A sinalização pública de Jair Bolsonaro em favor das pré-candidaturas de Michelle Bolsonaro e Bia Kicis ao Senado no Distrito Federal caiu como uma pá de cal sobre as pretensões de Ibaneis Rocha.
Ao priorizar dois nomes do PL para a disputa, Bolsonaro praticamente fecha a porta para qualquer composição com o atual governador. O gesto não foi simbólico — foi político, estratégico e com alvo definido.
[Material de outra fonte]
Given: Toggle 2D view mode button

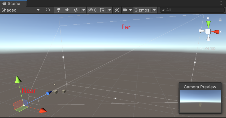Looking at the screenshot, I should [48, 10].

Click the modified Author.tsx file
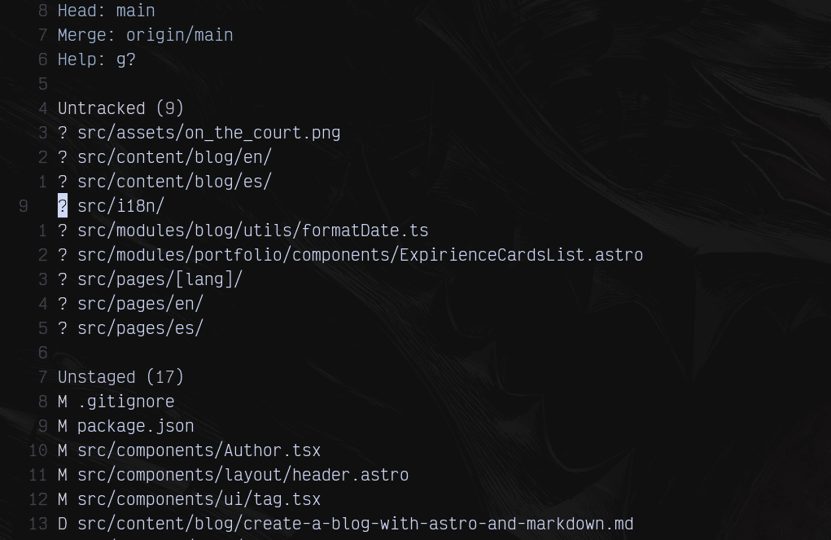click(199, 450)
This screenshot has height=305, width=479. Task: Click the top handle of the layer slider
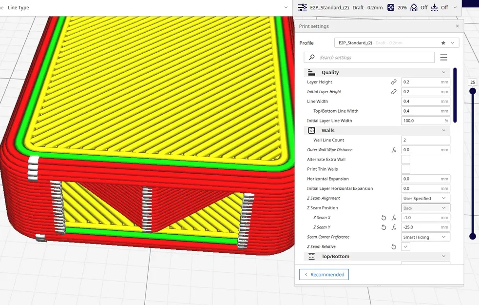(x=473, y=91)
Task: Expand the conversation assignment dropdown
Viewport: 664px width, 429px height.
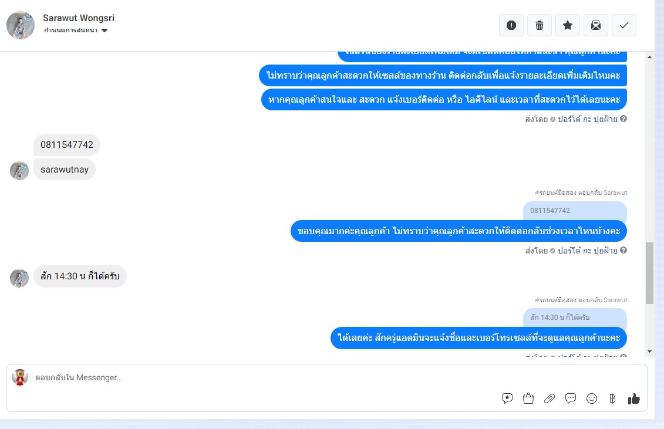Action: [76, 30]
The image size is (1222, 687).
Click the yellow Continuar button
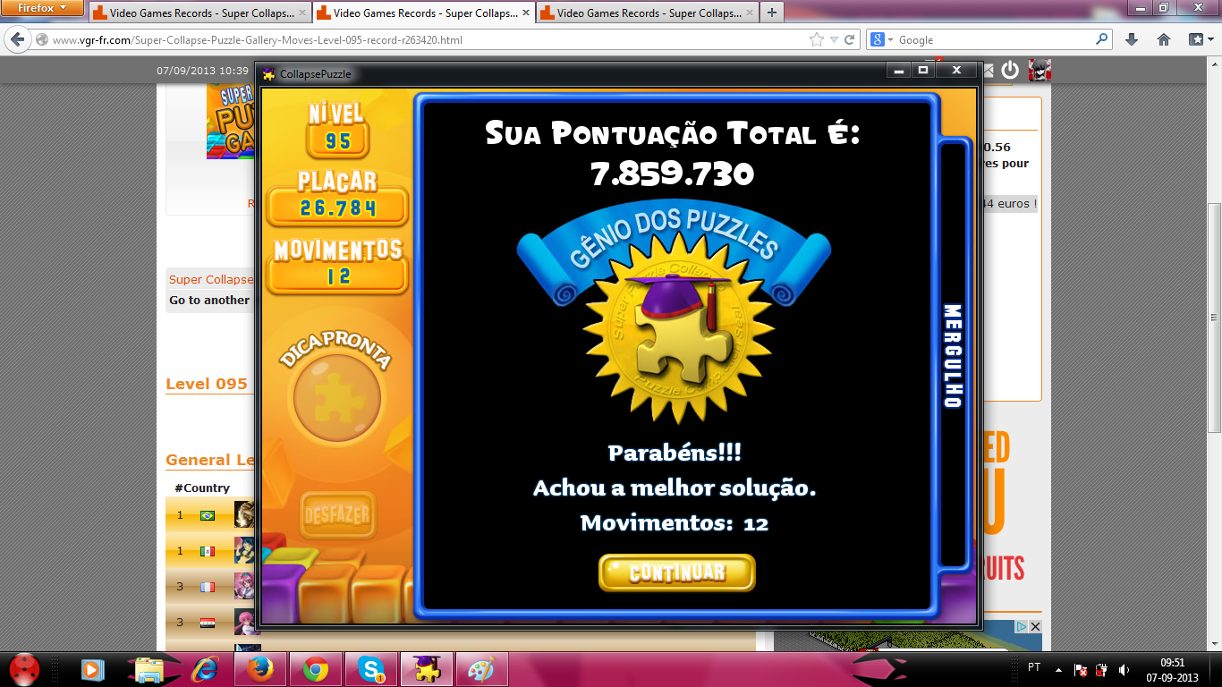pyautogui.click(x=676, y=573)
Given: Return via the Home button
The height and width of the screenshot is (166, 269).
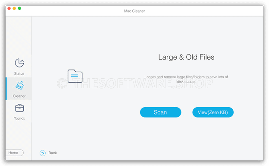Looking at the screenshot, I should pyautogui.click(x=14, y=153).
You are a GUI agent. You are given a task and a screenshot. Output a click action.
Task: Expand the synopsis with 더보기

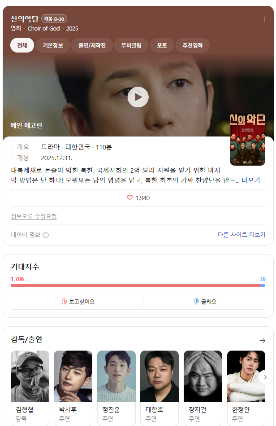point(251,180)
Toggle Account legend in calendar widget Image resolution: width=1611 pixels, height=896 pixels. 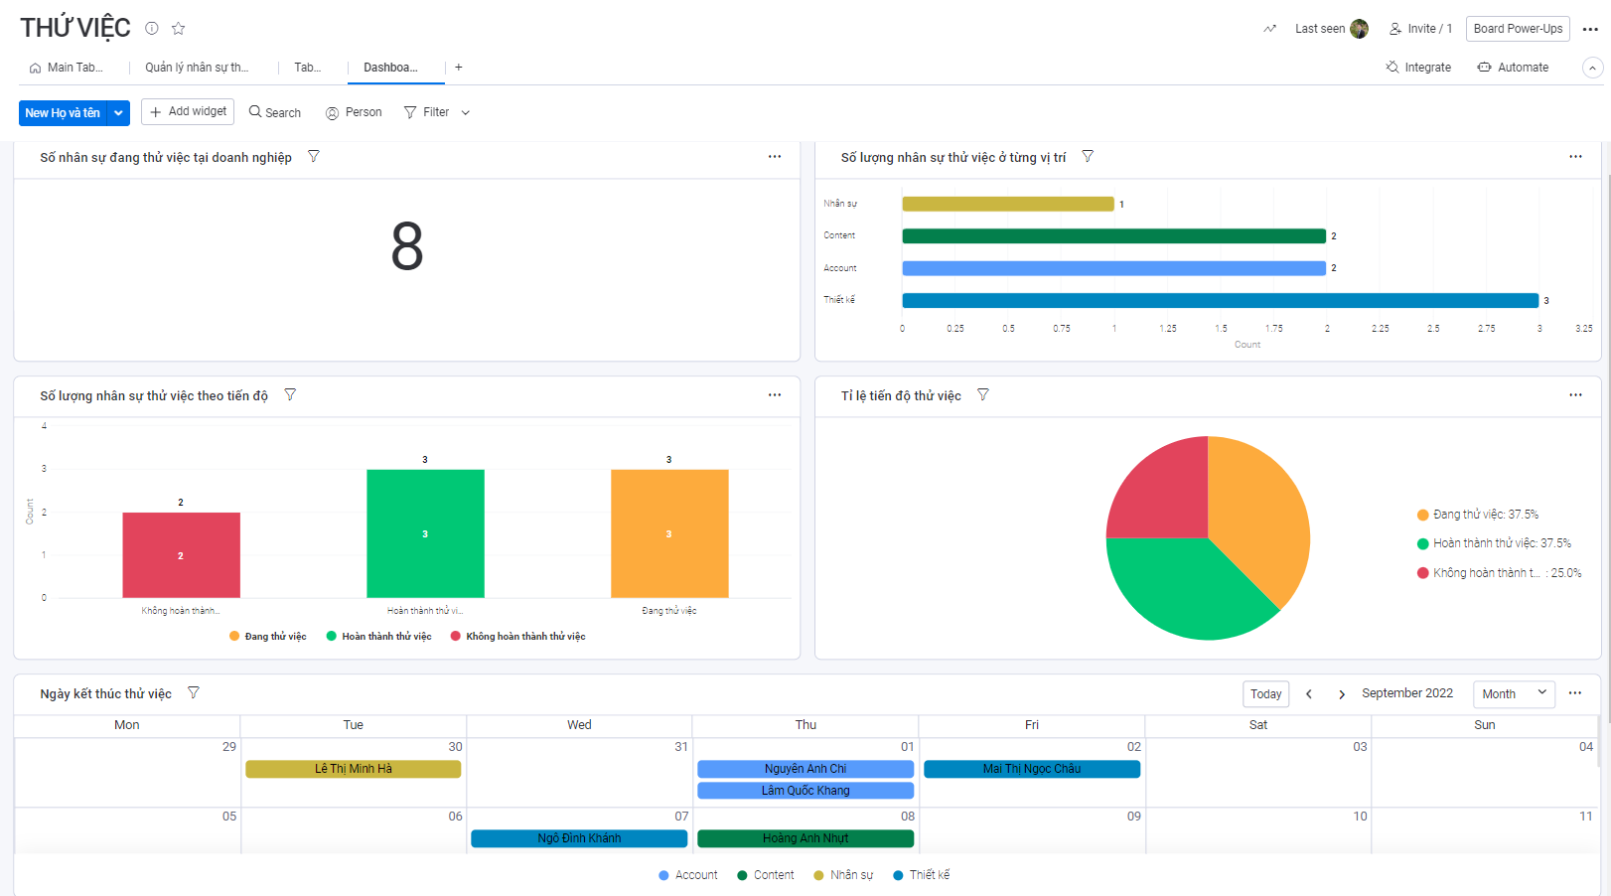pyautogui.click(x=687, y=875)
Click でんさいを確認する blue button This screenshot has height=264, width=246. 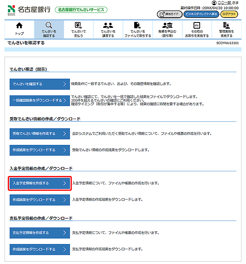(x=40, y=84)
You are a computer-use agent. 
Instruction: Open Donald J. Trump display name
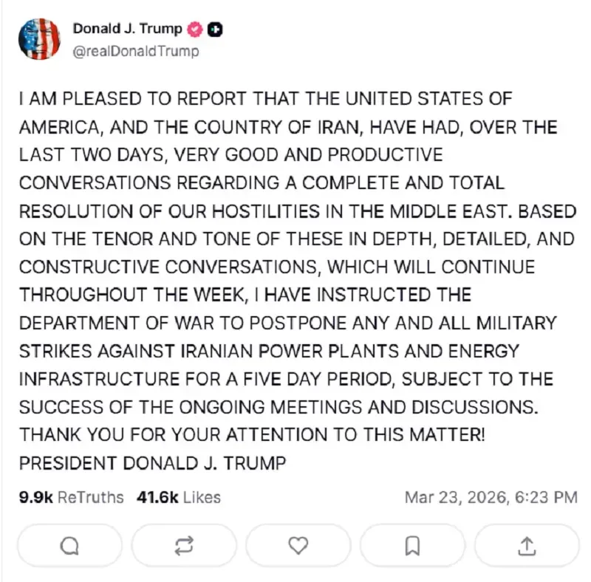coord(128,29)
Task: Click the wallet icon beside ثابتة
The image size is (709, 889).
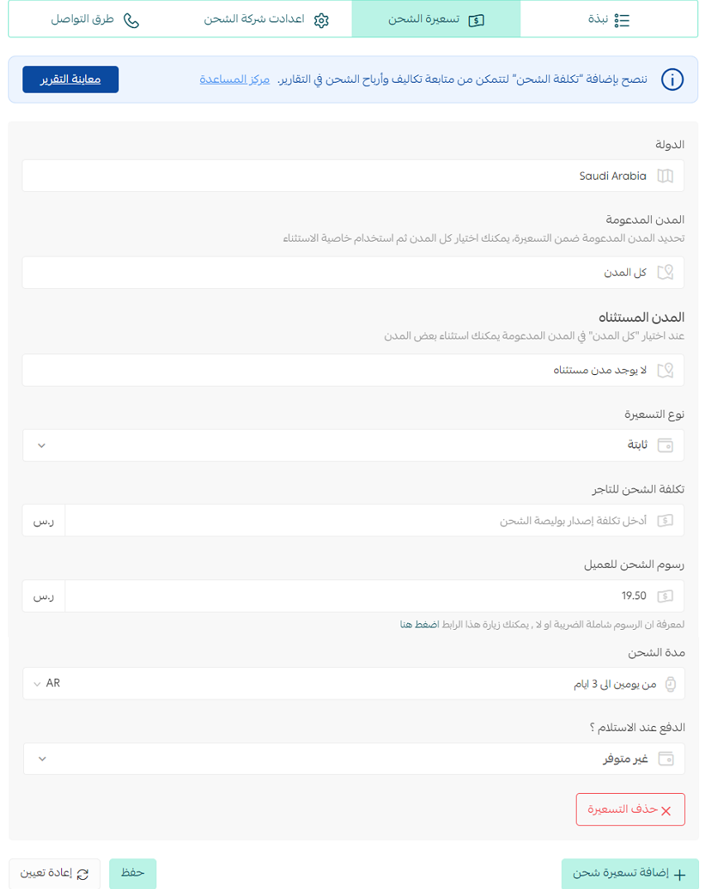Action: 665,445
O anúncio não abalou apenas aliados mais próximos de Ibaneis. Também atingiu em cheio o grupo de portais de notícias alinhados ao Palácio do Buriti, conhecidos por receberem volumosos contratos de publicidade institucional e por defenderem o governo a todo custo. Desde a declaração de Bolsonaro, intensificaram ataques e críticas às duas pré-candidatas, numa reação que escancarou o desconforto.
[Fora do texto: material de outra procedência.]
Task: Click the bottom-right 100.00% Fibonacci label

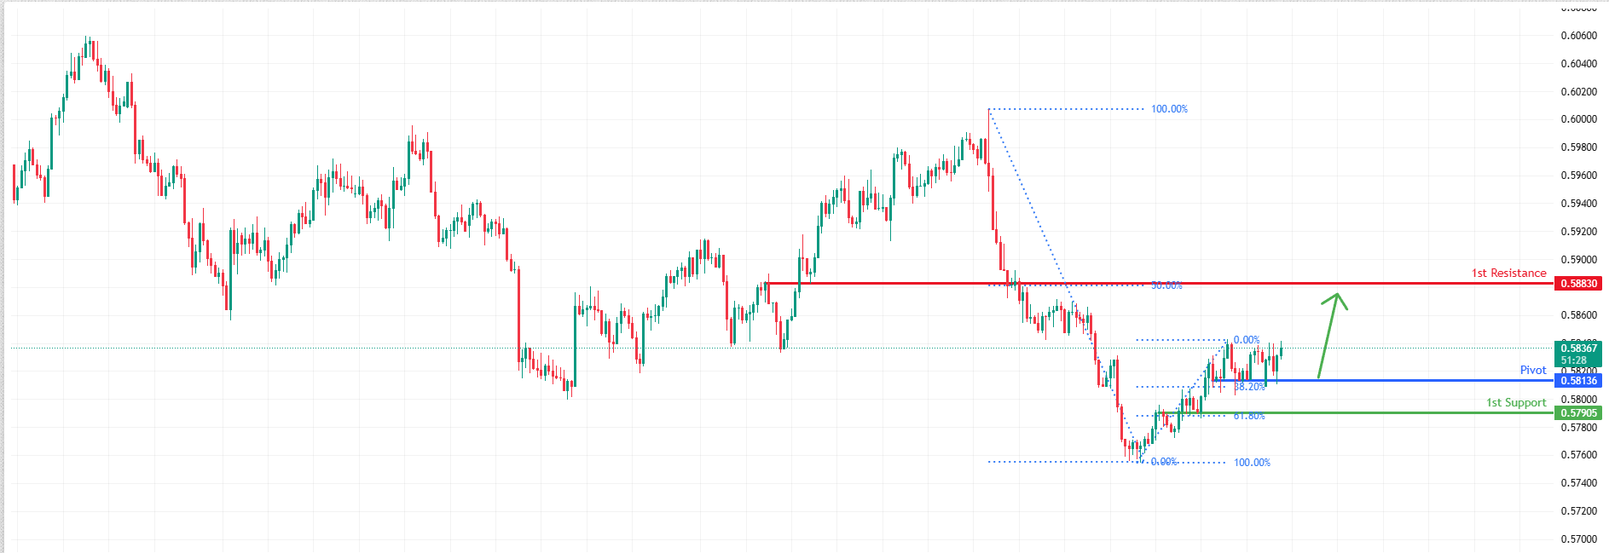Action: [x=1252, y=463]
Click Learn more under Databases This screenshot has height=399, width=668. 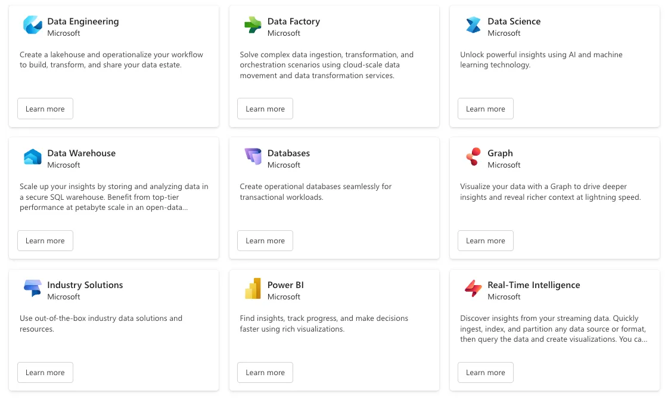pyautogui.click(x=265, y=240)
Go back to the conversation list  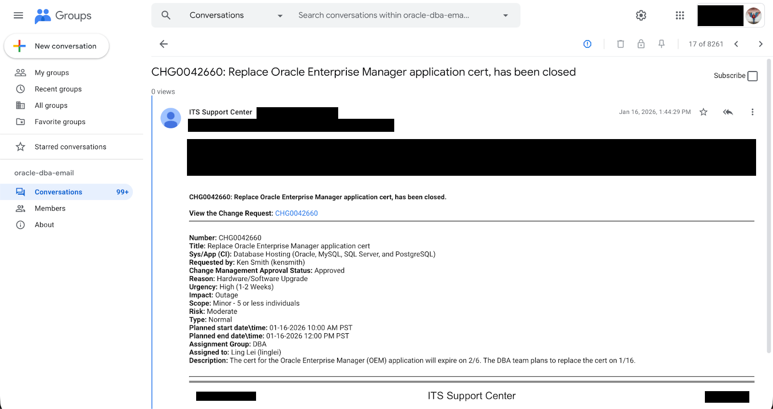pos(163,44)
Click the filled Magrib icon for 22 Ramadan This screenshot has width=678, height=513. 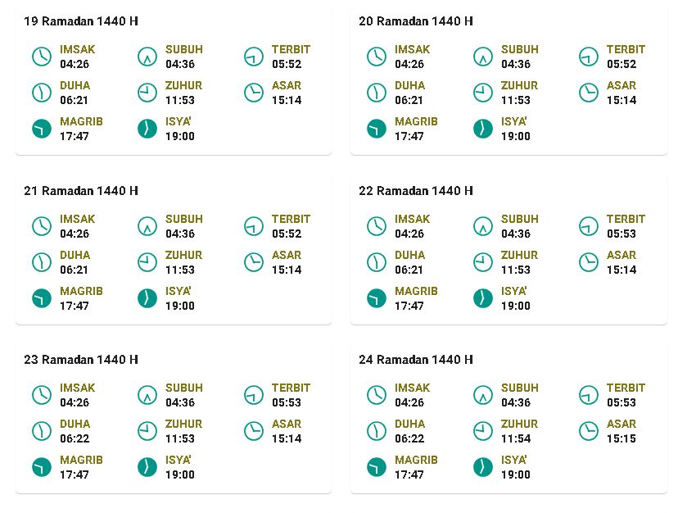(376, 298)
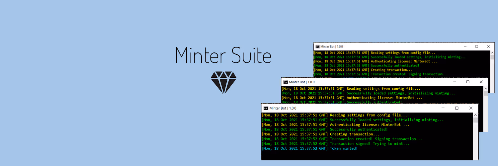Close the middle Minter Bot window
The image size is (498, 166).
click(x=481, y=82)
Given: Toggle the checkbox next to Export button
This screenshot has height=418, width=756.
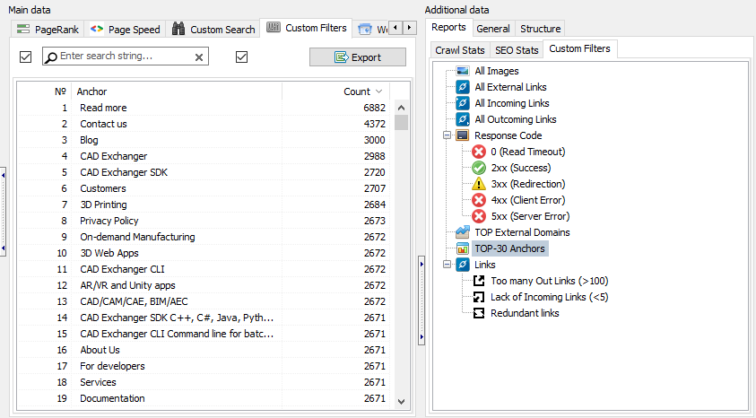Looking at the screenshot, I should point(241,57).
Nos bastidores, a leitura é inequívoca: sem o apoio do bolsonarismo, Ibaneis perde seu principal ativo eleitoral para 2026. Isolado à direita e pressionado no centro, o governador vê sua pré-candidatura ao Senado minguar antes mesmo de consolidar musculatura política.
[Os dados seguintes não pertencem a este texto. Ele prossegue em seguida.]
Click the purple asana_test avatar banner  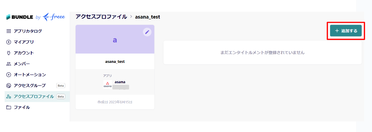click(115, 39)
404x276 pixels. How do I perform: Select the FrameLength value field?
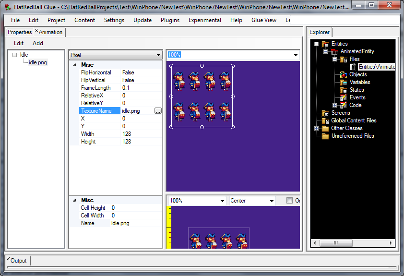click(141, 88)
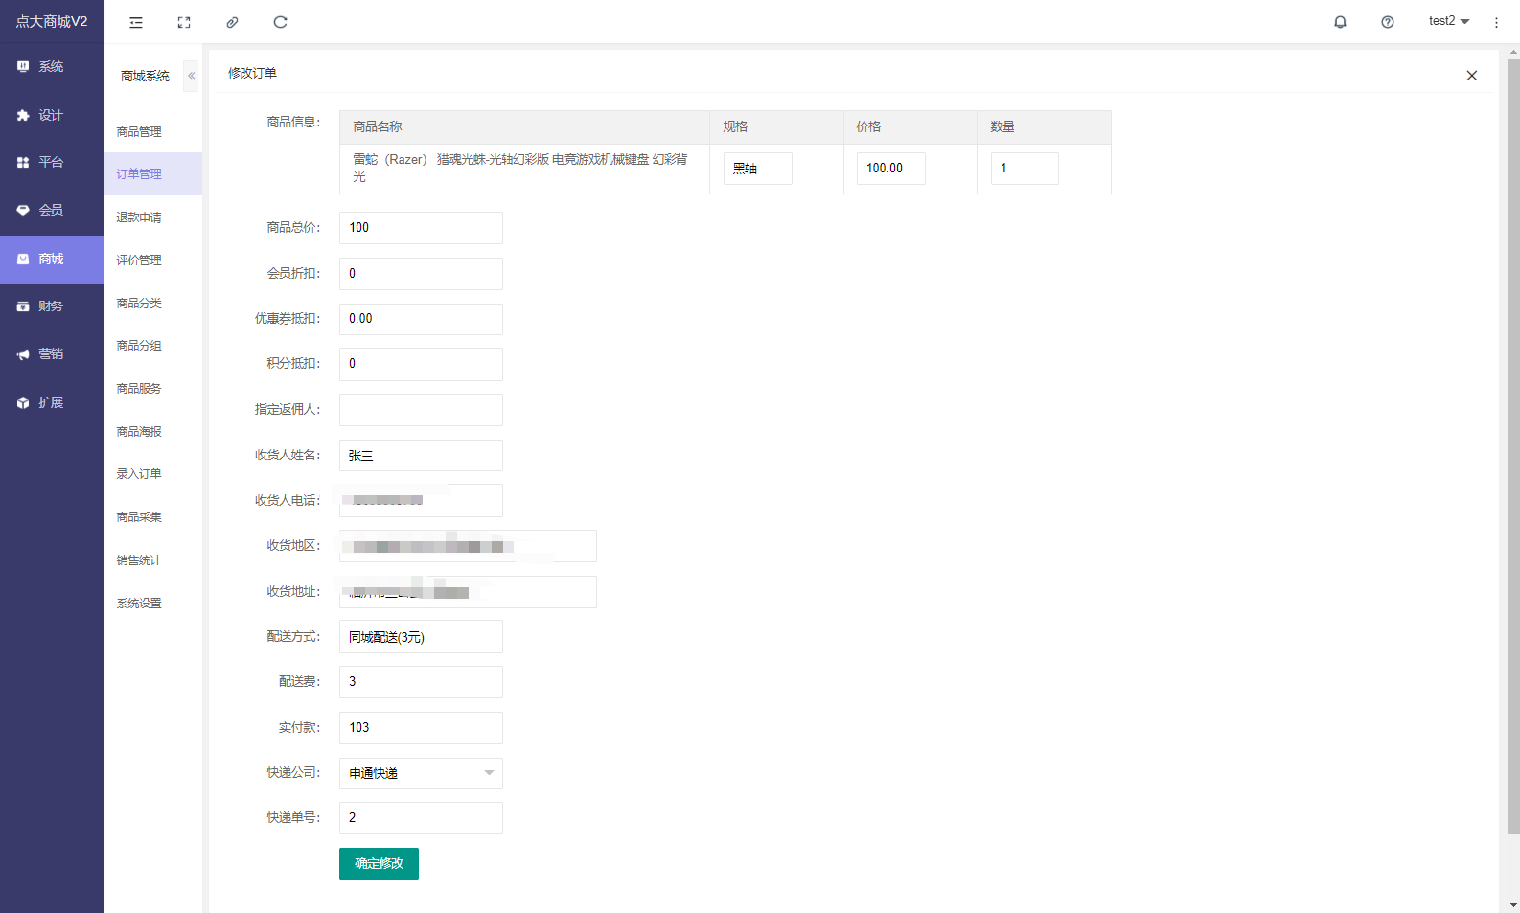The image size is (1520, 913).
Task: Open the vertical three-dot more menu
Action: point(1496,22)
Caso o PL formalize o rompimento com o Governo do Distrito Federal, o impacto pode ser ainda mais profundo. A base tende a fragmentar, alianças históricas podem ruir e o tabuleiro eleitoral será redesenhado sem Ibaneis no protagonismo.
Na política, sinais públicos raramente são acidentais. E quando o principal fiador eleitoral escolhe outros nomes, o recado costuma ser definitivo.